• **Exercise directions**:
Only the lines from the one containing "Screen dimensions: 389x269" to the end of the material are to be copied, exactly and in full; images stay out.

• **Information given**:
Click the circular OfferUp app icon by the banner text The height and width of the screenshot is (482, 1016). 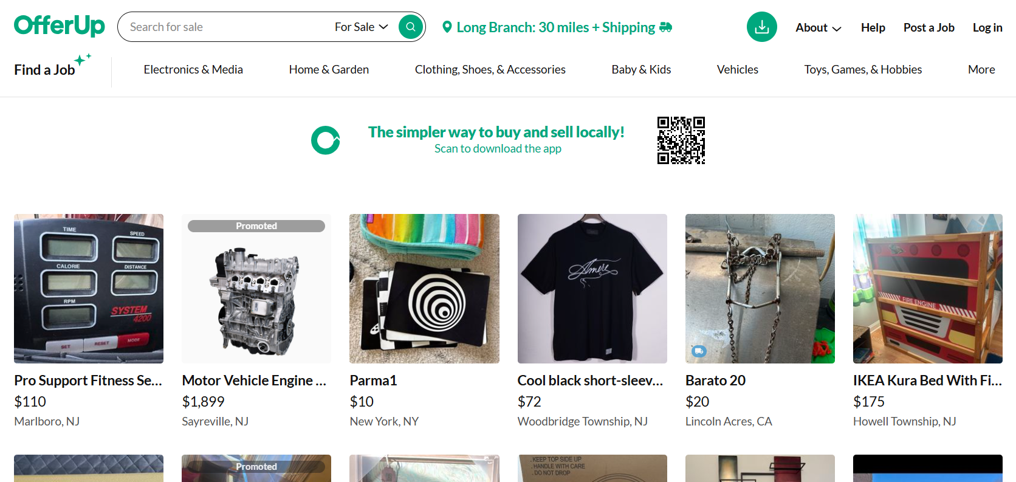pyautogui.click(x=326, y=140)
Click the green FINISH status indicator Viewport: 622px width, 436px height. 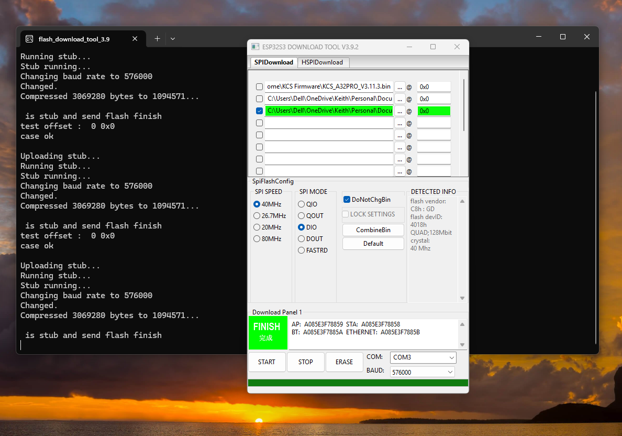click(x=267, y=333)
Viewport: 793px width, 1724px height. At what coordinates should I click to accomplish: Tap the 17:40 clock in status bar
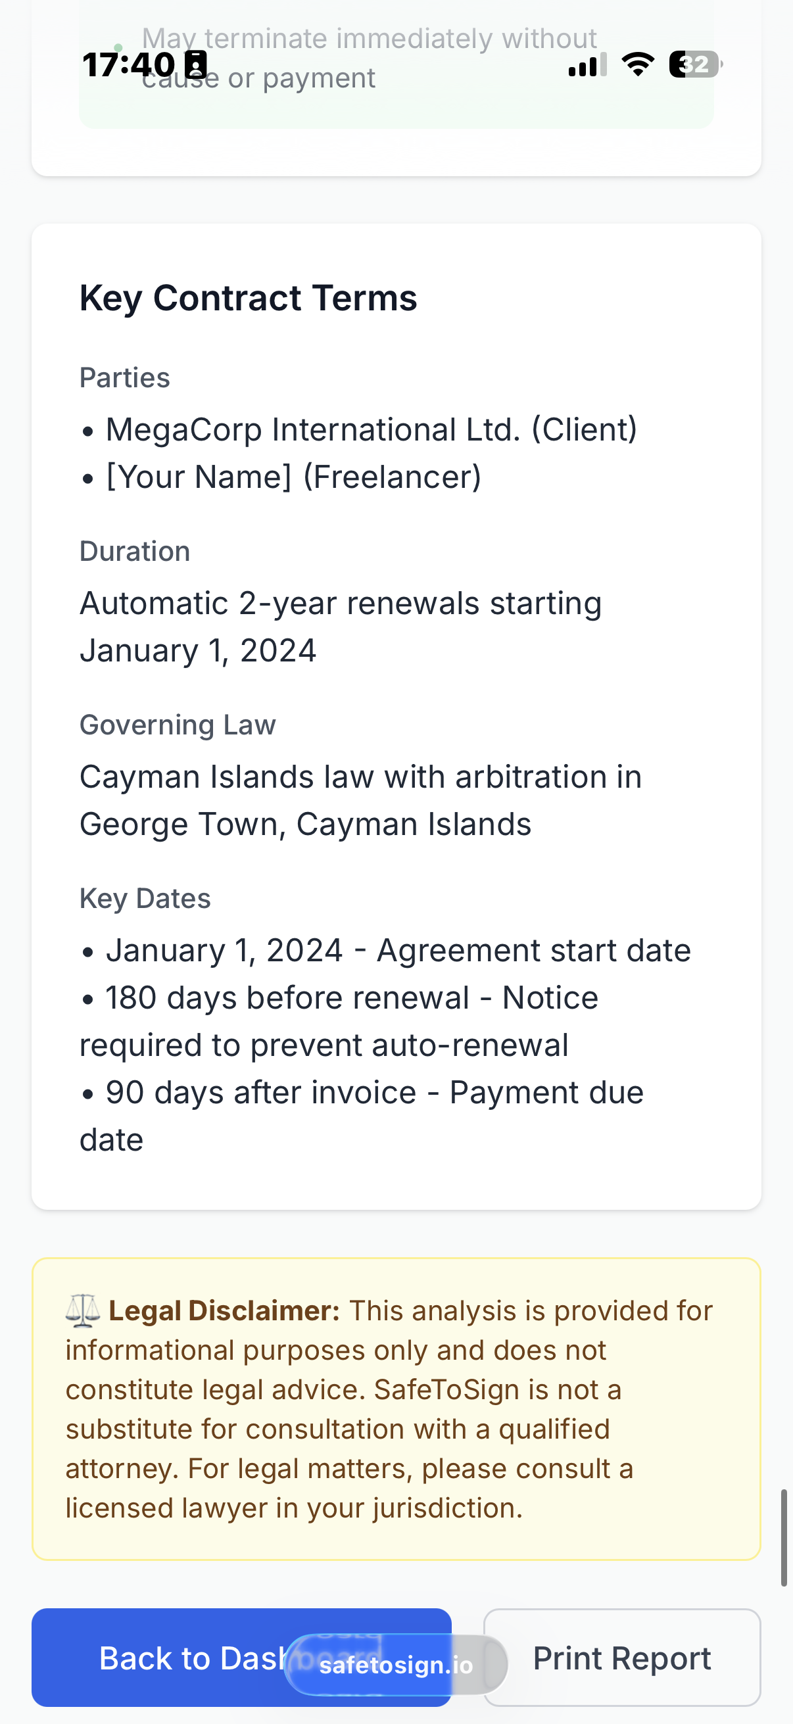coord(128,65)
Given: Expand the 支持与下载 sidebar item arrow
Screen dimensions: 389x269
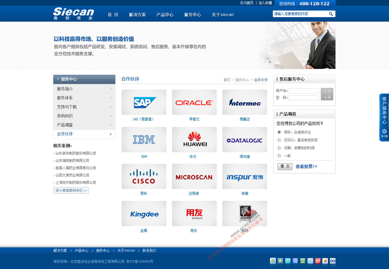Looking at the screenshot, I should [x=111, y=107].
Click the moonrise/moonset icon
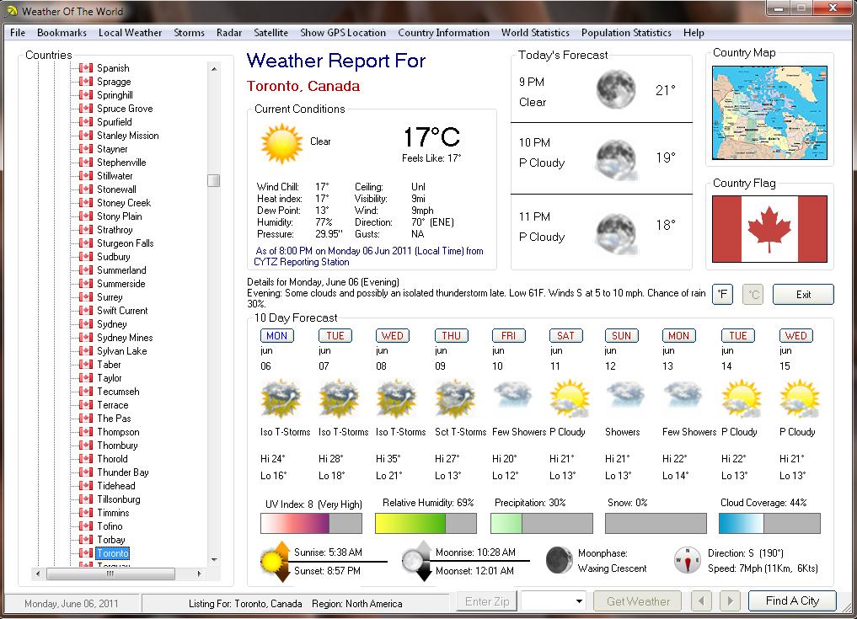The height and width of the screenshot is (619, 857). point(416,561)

• **Exercise output**:
Screen dimensions: 389x269
Looking at the screenshot, I should [x=111, y=107].
Click the moonrise/moonset icon
The height and width of the screenshot is (619, 857). point(416,561)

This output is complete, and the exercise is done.